Otra interrogante que aflora a medida que nos adentramos en la publicación de las cartas de Gombrowicz es la siguiente: ¿quién es Juan Carlos Gómez? ¿Es -en palabras de Gombrowicz y como se trasluce en toda la correspondencia- simplemente «un asno»? De él apenas podemos sacar vagas conclusiones basándonos en reproches del escritor polaco en lo que concierne principalmente a cuestiones prácticas («Yo le decía que no me mande NI EXPRESOS NI CERTIFICADAS Y Por lo tanto Vd. no me manda expresos pero me manda certificadas. Y por lo tanto me despiertan a las 8 de la mañana para firmar el recibo. Lo más agradable en el trato con un intelecto verdaderamente superior es que resulta imprevisible» Berlín, 8 de agosto de 1963) o las reiteradas y duras críticas al existencialismo que su joven amigo argentino parece profesar («Como si fuese poco Vd., en vez de mandarme noticias, trata, según parece, en 5 carillas de enseñarme la filosofía de Sarte. ¡Jua, jua, jua!» Vence, 25 de noviembre de 1964). Aquí encontramos una segunda crítica a la literatura epistolar: ¿hasta qué punto puede tener valor la lectura de una carta en respuesta a otra que no podemos leer?

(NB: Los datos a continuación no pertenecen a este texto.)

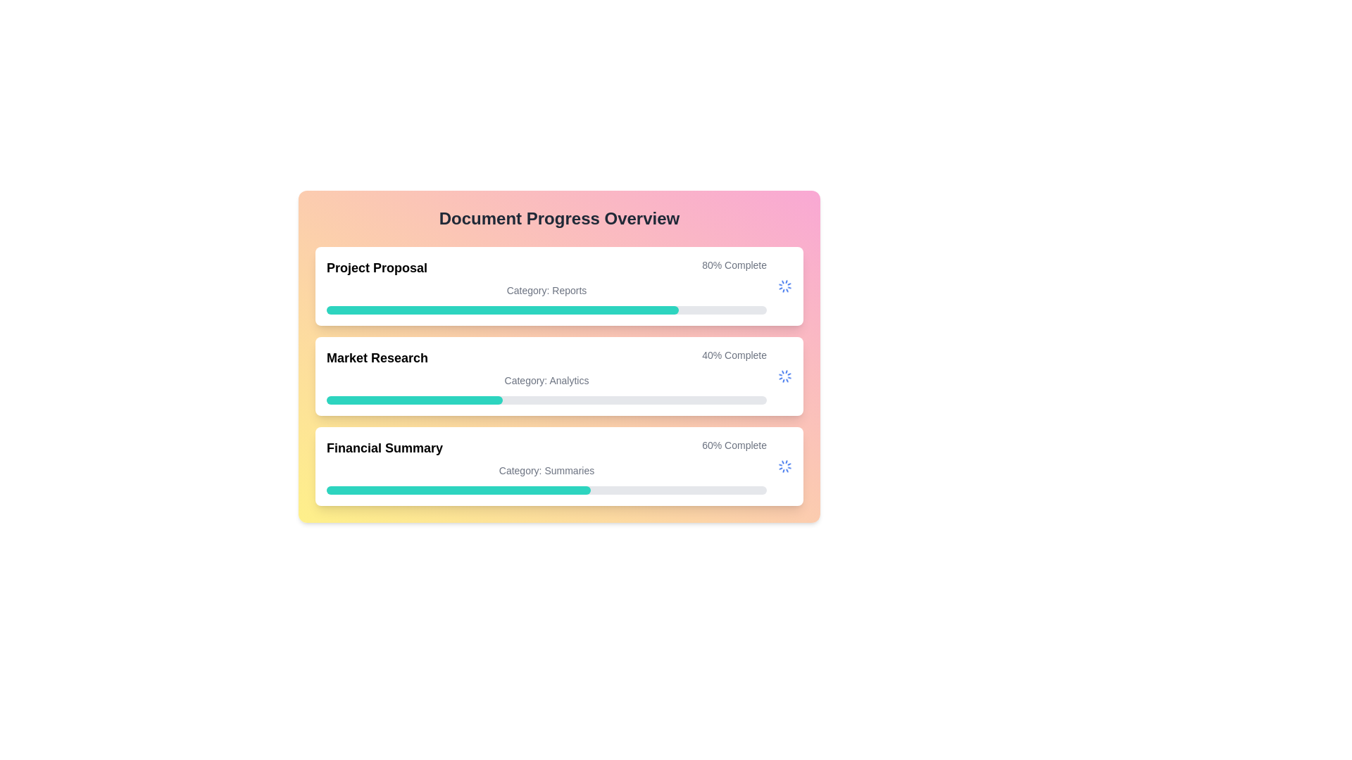 The image size is (1352, 760). What do you see at coordinates (558, 467) in the screenshot?
I see `progress percentage and category from the third Summary Card located below the 'Market Research' card in the vertical stack of summary cards` at bounding box center [558, 467].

La última carta de la correspondencia desentraña esta incógnita: en un tono frío, quizás dolido, Juan Carlos Gómez le hace saber a Gombrowicz que su negativa de volver a Buenos Aires le es indiferente: «Si usted se queda allá, nosotros no enloqueceremos por ello». Luego de una académica argumentación acerca del existencialismo y aclarados ciertos temas puramente administrativos, Gómez se despide con un seco «Chau Gombrowicz» (27 de marzo de 1967), ignorando seguramente que éste jamás llegaría a leerla.

Cuarenta años después logra, sin embargo, en una forma que asemeja un triste remiendo de aquella frialdad, despedirse de su amigo en el epílogo de la publicación que reproduce sus cartas: Adiós, querido polaco. Mi amigo, mi señor y mi maestro.